Um es klar zu sagen: Um Weltflucht geht es nicht. Nicht noch eine Fluchtbewegung – die in die innere Emigration, in das Schneckenhaus der eigenen Sicherheiten.
Sondern es geht um mutige Hinwendung zu all den Problemen, die uns beschäftigen. Und dies in dem Bewusstsein, dass wir tatsächlich „unbehaust“ sind und dass uns nichts in unserer Welt eine letzte Verlässlichkeit gibt. Wir leben im Vorläufigen. Aber wir leben nicht hoffnungslos und tatenlos. Sondern wir bewähren unser himmlisches Bürgerrecht hier auf der Erde. Denn wir sind frei. Wir sind durch die Gemeinschaft mit dem auferstandenen Christus nicht auf die Grenzen fixiert, die uns Sicherheiten vorgaukeln. Als Christen stehen wir vor der Herausforderung, die Unbehaustheit in der Welt ernst zu nehmen und daraus die Freiheit und den Mut zu gewinnen, unsere Gesellschaft in aller Vorläufigkeit menschlich zu gestalten.
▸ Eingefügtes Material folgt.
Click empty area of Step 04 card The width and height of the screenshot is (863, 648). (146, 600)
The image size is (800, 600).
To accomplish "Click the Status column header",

Es mag paradox klingen, aber das himmlische Bürgerrecht verweist uns auf diese Erde, um hier den Glauben an das Reich Gottes zu bewähren – das Reich des Friedens, der Gerechtigkeit und der Liebe. Dafür sind wir seine Gesandten.

Der Welt mögen wir manchmal fremd erscheinen und uns selbst in ihr fremd fühlen. Auch bei aller Anpassung an die bestehenden Verhältnisse: Es bleibt für Christen stets ein Rest an Unbehaustsein, an Heimatlosigkeit. Und das ist auch gut so. Denn dann bleibt die Gewissheit in uns lebendig, dass wir eine Heimat haben, die uns niemand nimmt – und die zu betreten uns verheißen ist, wenn wir diese Welt verlassen.

Noch aber leben wir hier – herausgefordert von vielen Ansprüchen. Sie lassen sich bewältigen, weil sie nicht das Entscheidende sind. Der Blick aus der Perspektive der Ewigkeit rückt die Maßstäbe zurecht. Und ich sage sehr bewusst: Das gilt auch in der gegenwärtigen Situation in Deutschland! Es gibt wirklich viel zu tun. Und es gibt – Gott sei Dank! – viele Menschen, die sich nicht entmutigen lassen, darunter ganz viele Christen. Wer sich darauf verlässt, dass uns das Bürgerrecht im Himmel niemals gekündigt werden kann, ist stark genug, ans Werk zu gehen. Damit beizutragen, all jenen Aufnahme zu bieten, die ihre Heimat verloren haben. Diese Freiheit schenkt uns der auferstandene Christus.

Wo also sind wir zuhause? Im Himmel – bei Gott! Amen.